| > making a website != programming. I hear this a lot. While I would not call most basic work on websites very complex, I struggle to figure out why it's not programming. You are writing a series of inline presentation commands mixed with content, not unlike how Knuth preferred to write (a technique he called literate programming and that frequently went double-meta when he'd embed TeX documentation for the Tex source code using TeX). This document structure can then be further augmented by directives in one of a few (common, many exist in the margins) ancillary languages, two of which have variables and loops, one of which is Turing complete. Making websites is programming by any reasonable definition of the word. Usually the people I find saying it isn't then make arguments that are basically design to exclude anyone who hasn't been at it as long as they have. Usually, because they're a little insecure about the slow erosion of the barrier to entry to the field. There are plenty of things in our modern world to get your jimmies rustled over, man. If you wanna take on a really scary-bad-idea issue in this sector look at how a very good embeddable Javascript engine is being misused for sub-par, poorly designed distributed systems programming. |
Any suitably competent and experienced programmer could pick up a new programming language in a week or two of focused study, but they'll basically be starting from scratch if they're learning HTML + CSS for the first time.
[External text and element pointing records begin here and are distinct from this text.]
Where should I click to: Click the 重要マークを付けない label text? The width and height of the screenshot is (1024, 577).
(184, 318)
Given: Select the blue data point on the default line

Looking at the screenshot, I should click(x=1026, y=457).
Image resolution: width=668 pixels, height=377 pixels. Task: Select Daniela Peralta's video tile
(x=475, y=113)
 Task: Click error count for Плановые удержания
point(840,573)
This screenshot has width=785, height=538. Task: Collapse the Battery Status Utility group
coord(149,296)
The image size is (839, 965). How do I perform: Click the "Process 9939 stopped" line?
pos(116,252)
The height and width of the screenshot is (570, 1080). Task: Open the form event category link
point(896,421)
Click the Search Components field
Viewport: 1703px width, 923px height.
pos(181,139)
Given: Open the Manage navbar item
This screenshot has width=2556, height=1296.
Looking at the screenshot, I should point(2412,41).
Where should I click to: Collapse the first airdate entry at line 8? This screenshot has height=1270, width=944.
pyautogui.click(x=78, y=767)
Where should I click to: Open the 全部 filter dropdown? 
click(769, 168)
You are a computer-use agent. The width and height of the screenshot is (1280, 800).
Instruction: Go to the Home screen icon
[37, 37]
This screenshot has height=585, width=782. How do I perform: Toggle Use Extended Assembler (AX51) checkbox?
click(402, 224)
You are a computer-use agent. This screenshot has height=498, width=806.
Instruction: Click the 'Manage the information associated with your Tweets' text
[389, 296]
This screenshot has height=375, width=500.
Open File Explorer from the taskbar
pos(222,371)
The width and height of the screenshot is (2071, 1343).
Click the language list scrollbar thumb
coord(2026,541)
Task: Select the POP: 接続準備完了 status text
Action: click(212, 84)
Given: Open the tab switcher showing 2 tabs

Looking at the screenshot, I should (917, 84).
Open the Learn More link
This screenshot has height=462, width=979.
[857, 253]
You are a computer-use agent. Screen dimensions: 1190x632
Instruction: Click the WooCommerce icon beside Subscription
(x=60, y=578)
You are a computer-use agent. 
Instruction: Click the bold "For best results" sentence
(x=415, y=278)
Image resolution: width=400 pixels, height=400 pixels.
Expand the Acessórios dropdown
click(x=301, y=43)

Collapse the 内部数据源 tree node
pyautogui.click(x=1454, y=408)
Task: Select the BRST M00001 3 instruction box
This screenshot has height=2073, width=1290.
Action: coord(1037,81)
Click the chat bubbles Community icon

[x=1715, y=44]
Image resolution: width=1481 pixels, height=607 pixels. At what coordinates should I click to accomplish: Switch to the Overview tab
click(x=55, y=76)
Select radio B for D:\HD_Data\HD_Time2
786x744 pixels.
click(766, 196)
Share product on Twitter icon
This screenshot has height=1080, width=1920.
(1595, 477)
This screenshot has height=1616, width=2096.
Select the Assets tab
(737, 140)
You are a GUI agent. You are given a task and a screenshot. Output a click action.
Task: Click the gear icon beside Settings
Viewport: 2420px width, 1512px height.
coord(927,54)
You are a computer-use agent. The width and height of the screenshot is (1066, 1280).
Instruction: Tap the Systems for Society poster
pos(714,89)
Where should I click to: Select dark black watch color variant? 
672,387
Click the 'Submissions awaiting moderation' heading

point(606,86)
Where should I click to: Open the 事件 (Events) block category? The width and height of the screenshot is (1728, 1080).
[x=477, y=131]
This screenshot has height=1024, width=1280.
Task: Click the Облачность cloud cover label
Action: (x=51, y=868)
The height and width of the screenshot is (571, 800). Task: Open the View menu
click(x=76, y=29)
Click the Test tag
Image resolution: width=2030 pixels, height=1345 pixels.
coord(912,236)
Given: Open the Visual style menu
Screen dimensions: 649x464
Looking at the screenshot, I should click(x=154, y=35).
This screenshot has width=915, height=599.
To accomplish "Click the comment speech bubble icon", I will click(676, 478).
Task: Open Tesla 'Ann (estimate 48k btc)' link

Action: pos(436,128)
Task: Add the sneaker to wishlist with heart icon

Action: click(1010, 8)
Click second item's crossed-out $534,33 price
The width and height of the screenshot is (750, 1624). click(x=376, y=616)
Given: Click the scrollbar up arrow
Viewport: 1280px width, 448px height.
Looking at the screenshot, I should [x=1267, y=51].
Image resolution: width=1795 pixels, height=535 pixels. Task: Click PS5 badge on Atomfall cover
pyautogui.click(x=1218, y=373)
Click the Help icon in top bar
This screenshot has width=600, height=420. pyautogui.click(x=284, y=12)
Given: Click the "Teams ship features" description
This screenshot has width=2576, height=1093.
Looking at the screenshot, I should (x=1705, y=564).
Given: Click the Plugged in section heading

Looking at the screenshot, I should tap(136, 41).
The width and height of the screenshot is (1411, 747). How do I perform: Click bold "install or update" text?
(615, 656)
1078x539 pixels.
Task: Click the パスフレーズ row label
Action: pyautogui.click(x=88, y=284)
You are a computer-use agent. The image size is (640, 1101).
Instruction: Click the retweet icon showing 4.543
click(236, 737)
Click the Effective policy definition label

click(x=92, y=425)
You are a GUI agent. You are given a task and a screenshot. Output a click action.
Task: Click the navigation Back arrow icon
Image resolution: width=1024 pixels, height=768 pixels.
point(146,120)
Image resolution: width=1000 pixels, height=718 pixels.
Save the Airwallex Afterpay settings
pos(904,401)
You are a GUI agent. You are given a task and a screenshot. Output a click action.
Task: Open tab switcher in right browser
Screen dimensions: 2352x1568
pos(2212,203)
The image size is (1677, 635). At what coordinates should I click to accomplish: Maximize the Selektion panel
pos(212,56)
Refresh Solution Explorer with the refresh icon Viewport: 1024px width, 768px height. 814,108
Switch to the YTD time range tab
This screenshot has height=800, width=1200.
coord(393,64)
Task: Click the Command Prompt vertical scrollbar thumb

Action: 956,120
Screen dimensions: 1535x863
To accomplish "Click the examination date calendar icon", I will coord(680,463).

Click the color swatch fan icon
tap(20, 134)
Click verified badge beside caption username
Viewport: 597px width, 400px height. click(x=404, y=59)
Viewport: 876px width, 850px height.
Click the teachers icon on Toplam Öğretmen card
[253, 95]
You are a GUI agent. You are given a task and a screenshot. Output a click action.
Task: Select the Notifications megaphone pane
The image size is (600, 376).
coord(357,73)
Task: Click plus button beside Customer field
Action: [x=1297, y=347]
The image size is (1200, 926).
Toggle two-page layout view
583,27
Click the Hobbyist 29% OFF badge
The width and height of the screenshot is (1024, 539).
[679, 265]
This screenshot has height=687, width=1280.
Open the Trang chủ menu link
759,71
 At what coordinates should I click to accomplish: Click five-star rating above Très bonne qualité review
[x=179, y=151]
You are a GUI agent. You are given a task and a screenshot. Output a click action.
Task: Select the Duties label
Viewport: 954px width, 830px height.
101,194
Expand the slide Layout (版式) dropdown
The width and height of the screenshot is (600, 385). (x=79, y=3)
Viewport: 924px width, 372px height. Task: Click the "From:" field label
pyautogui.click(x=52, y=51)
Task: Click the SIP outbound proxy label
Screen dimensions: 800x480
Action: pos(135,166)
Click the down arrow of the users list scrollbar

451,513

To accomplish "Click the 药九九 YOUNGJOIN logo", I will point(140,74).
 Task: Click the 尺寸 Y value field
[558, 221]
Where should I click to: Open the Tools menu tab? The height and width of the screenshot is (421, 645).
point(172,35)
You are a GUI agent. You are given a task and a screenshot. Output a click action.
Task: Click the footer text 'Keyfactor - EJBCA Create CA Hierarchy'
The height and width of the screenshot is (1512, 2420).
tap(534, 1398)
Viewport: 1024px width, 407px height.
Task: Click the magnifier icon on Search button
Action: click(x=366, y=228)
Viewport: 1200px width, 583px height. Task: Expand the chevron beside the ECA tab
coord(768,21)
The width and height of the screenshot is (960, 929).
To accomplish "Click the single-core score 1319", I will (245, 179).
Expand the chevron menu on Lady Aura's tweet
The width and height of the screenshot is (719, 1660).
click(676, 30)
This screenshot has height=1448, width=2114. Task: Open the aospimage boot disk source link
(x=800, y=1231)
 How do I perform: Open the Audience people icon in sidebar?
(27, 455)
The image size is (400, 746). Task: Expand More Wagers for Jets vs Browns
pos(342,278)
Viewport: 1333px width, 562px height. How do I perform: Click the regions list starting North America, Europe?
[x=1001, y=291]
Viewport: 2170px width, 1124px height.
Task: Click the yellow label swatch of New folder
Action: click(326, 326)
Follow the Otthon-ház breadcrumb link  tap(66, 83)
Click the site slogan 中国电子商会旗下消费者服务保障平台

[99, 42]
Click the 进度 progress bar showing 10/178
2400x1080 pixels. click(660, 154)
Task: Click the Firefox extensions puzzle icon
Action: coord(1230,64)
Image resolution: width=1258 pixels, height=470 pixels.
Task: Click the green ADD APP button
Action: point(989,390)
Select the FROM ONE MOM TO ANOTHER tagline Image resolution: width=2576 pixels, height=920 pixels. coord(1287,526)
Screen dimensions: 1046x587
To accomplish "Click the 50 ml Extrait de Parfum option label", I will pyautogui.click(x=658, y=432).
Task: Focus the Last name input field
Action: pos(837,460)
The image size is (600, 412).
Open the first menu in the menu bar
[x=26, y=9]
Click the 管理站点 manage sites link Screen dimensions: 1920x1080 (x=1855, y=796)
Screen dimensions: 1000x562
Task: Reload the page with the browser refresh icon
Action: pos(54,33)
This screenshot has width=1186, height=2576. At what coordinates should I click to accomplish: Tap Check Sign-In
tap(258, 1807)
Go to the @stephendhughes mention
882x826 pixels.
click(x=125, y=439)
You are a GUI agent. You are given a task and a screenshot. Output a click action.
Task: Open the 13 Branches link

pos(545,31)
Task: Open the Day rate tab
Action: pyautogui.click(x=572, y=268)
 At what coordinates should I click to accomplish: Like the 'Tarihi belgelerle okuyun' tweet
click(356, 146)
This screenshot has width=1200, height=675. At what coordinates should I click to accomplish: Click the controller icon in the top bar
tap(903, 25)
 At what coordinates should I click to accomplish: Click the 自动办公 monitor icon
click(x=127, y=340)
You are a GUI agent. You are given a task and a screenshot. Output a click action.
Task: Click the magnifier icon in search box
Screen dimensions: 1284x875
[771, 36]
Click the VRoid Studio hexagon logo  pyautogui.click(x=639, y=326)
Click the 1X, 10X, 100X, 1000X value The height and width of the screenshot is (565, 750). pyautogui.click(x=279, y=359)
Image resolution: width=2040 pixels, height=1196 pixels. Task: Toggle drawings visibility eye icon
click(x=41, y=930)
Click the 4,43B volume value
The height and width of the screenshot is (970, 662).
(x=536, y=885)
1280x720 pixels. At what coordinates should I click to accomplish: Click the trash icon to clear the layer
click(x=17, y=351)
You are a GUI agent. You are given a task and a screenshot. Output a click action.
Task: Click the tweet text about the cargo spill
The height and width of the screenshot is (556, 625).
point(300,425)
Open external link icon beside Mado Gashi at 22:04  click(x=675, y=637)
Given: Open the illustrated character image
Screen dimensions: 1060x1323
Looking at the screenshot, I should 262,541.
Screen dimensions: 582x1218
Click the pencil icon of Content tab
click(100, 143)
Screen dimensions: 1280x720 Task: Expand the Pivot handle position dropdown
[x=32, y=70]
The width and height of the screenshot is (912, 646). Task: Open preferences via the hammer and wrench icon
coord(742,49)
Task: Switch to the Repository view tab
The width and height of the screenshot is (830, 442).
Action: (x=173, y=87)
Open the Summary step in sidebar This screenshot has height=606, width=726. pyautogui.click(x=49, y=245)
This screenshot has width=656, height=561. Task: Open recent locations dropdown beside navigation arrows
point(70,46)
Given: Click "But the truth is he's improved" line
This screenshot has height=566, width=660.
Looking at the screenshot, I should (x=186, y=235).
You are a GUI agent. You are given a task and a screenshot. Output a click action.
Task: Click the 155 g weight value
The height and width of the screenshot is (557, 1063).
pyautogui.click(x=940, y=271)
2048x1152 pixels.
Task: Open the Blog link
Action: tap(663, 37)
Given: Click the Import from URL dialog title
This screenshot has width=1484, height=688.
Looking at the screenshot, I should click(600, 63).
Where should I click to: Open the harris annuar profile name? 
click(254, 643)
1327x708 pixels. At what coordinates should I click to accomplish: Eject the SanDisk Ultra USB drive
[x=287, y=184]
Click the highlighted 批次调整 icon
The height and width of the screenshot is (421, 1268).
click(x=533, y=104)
Meanwhile, a web developer who only knows HTML and CSS is entirely unprepared to do any serious work in any real programming language, and would be starting from scratch if he decided to pick up C. This doesn't mean one is smarter or stupider than the other, but it does mean that the process of telling a computer what to do and the process of telling a computer "here's some text, and here's some guidelines about how you should display it" don't inform each other.
> one of which is Turing complete
Turing-completeness is not difficult for a piece of software to achieve (HTML5+CSS3 is basically Turing-complete by accident) and I'm sure you'd admit that HTML5+CSS3 is not an appropriate language for performing any serious computation.